[Aim of the exercise] In how many lines of the data below does the word "Given" appear? Reply with the number and nothing more.

*** Opening of Material provided ***

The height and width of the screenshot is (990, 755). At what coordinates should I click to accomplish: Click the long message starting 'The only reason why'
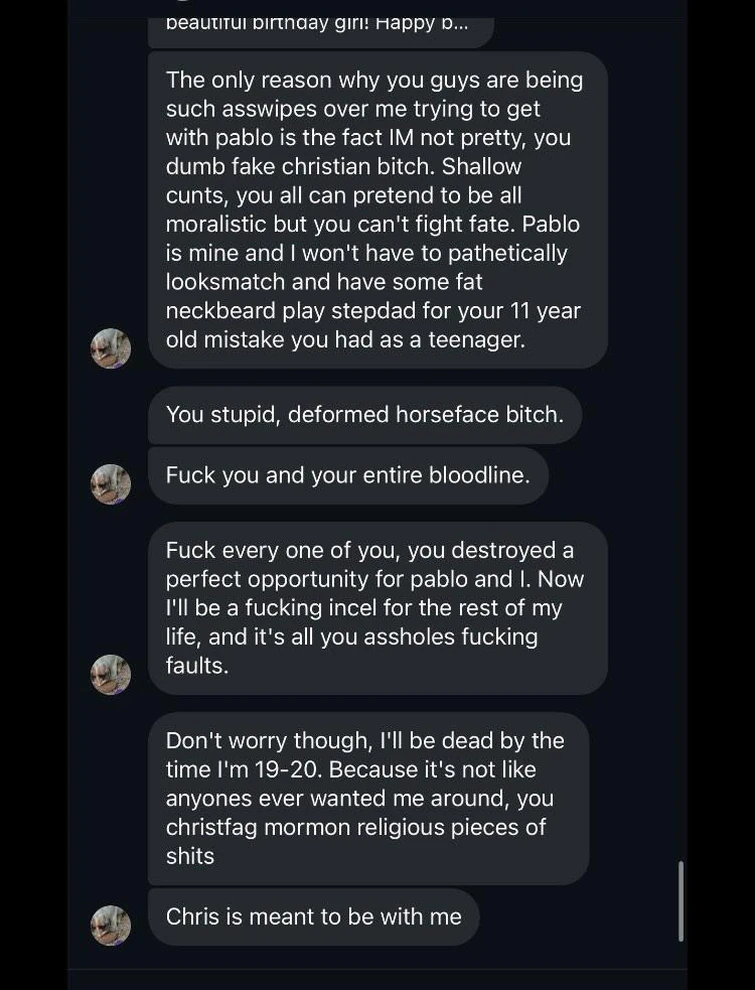[377, 209]
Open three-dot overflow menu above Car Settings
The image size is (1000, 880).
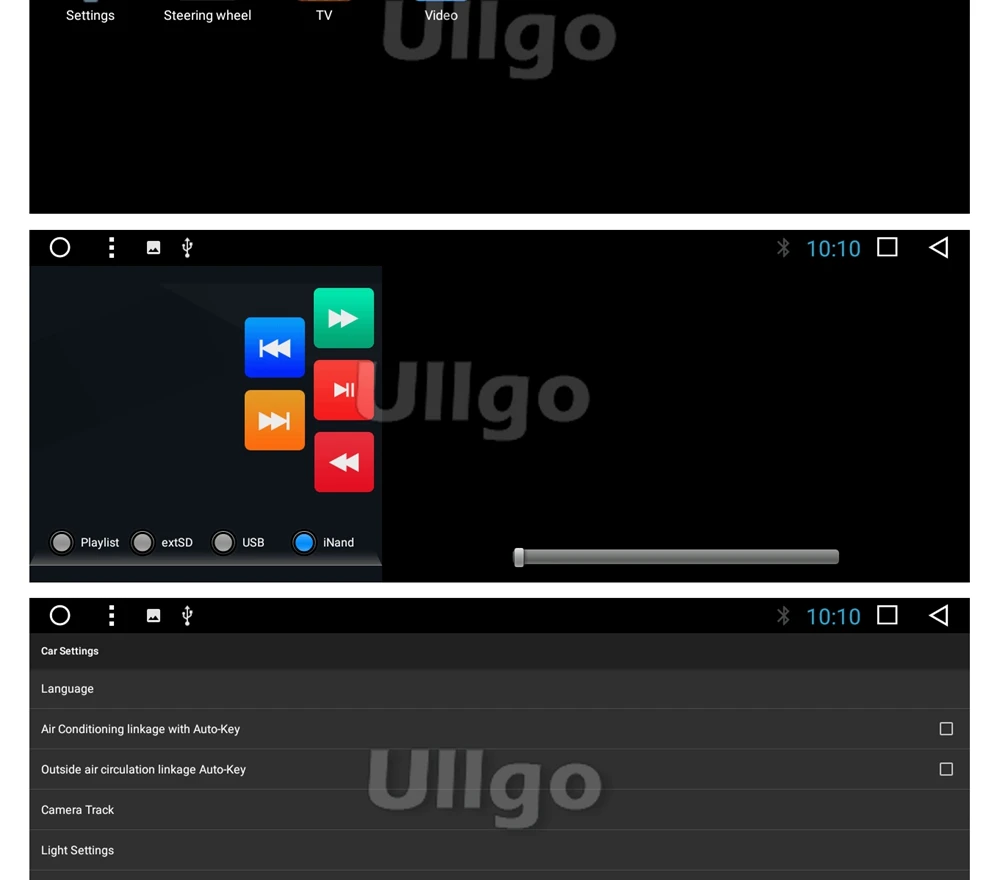coord(111,615)
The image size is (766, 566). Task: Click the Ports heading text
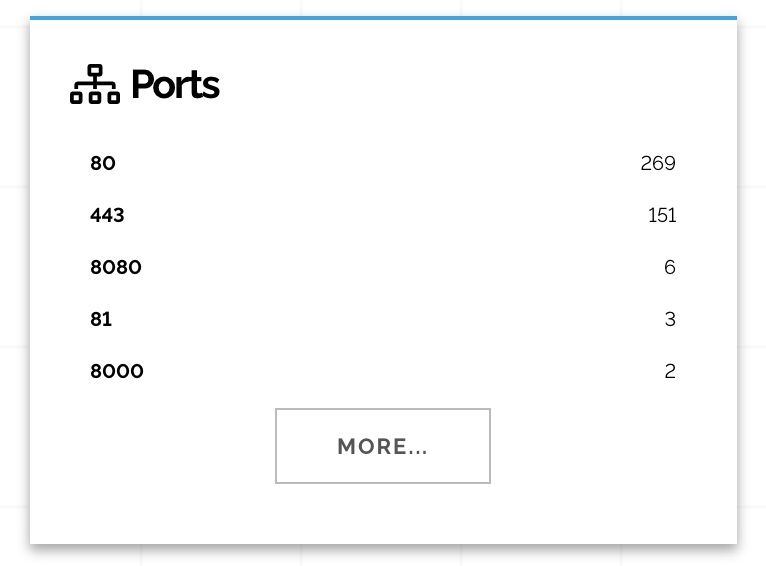coord(175,85)
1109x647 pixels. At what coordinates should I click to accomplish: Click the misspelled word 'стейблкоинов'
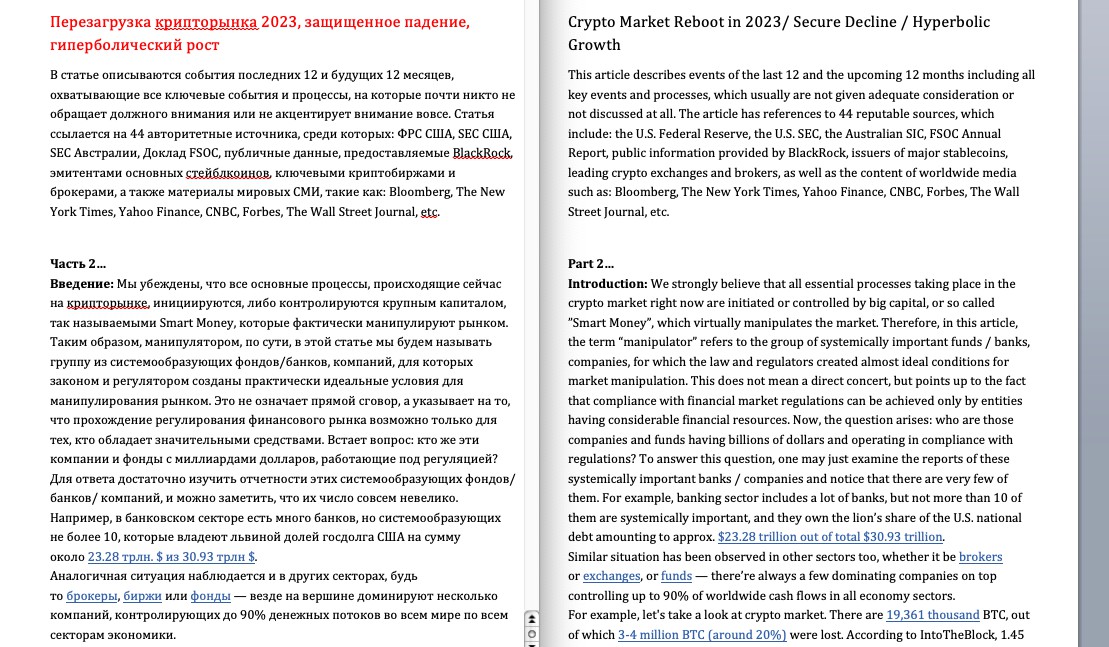[227, 173]
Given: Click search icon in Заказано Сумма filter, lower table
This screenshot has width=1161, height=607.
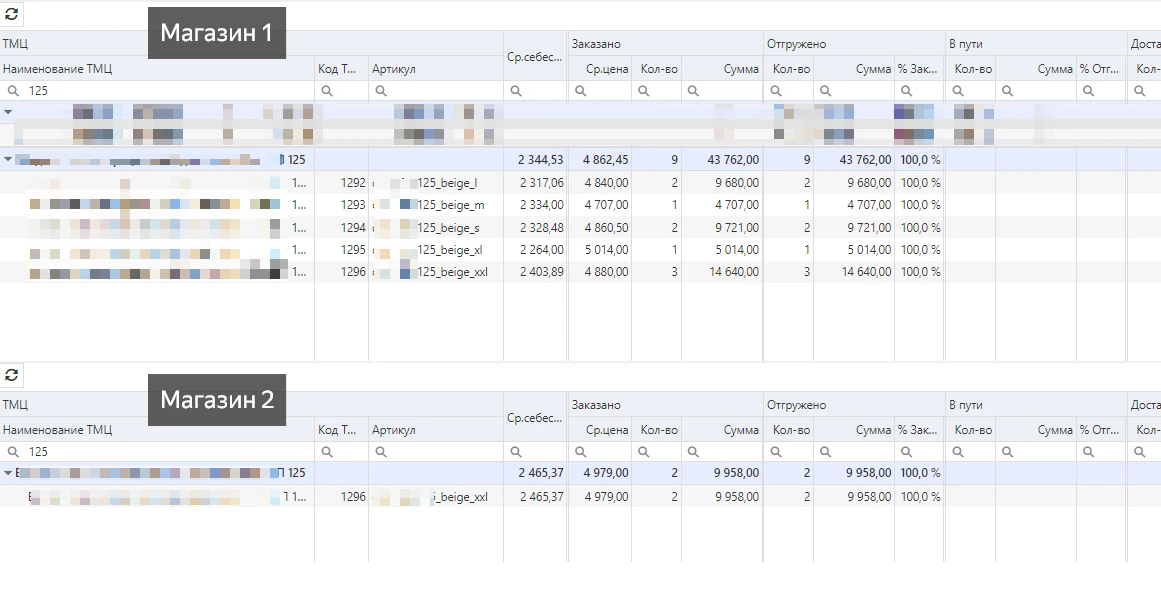Looking at the screenshot, I should (693, 452).
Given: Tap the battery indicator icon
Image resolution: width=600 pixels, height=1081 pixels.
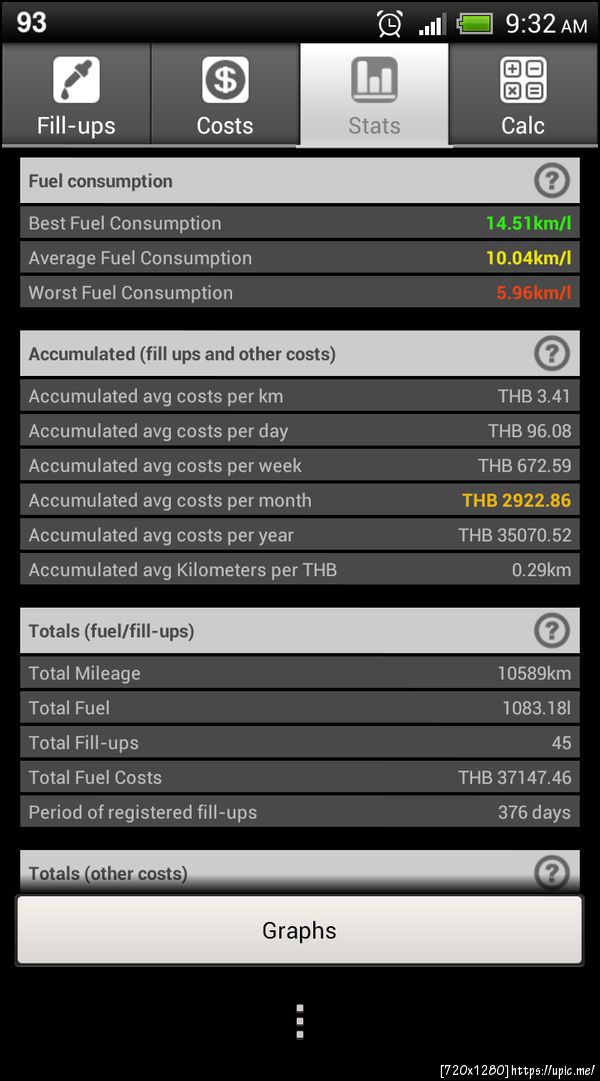Looking at the screenshot, I should tap(475, 23).
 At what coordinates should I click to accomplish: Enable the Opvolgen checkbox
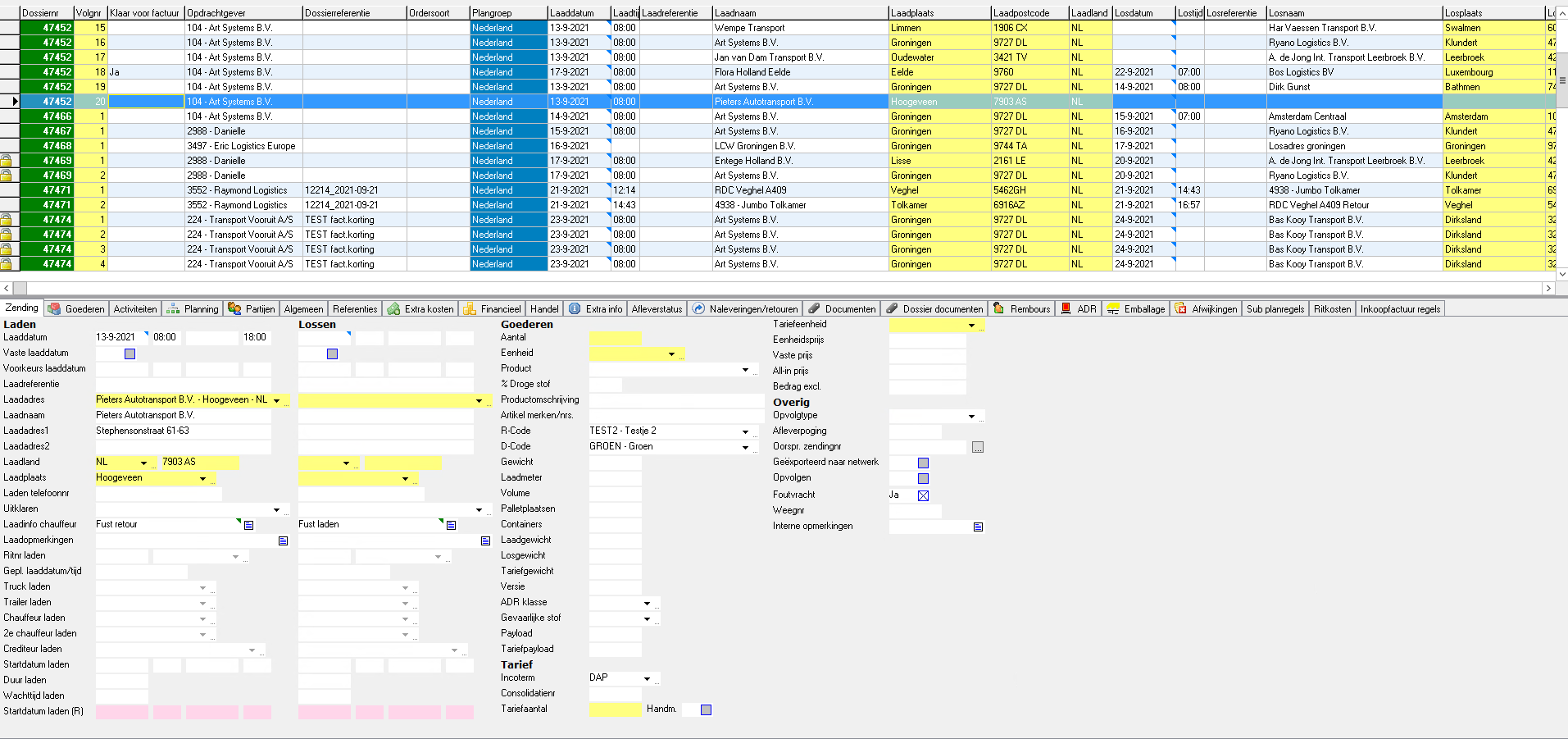click(923, 478)
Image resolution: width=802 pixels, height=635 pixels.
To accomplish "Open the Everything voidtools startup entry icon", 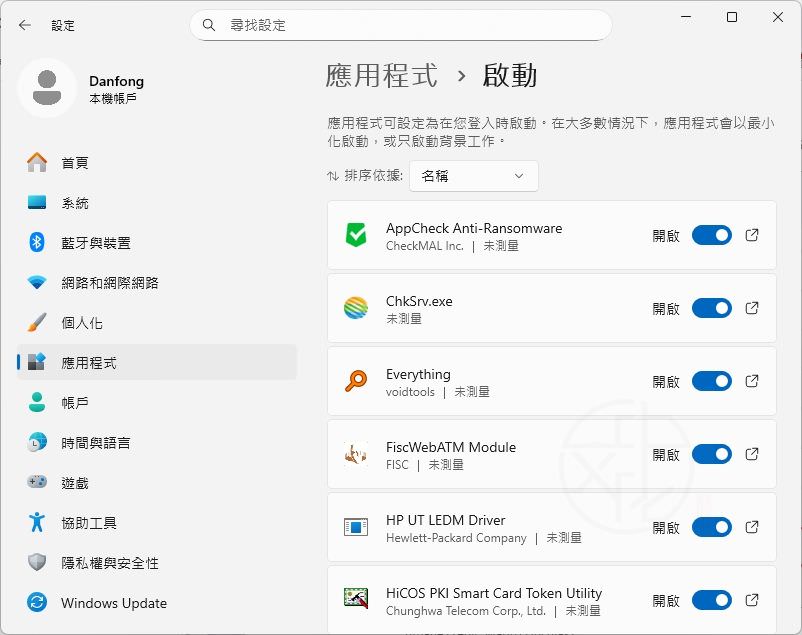I will pyautogui.click(x=356, y=381).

*** Close of Material provided ***

[The completed task] 2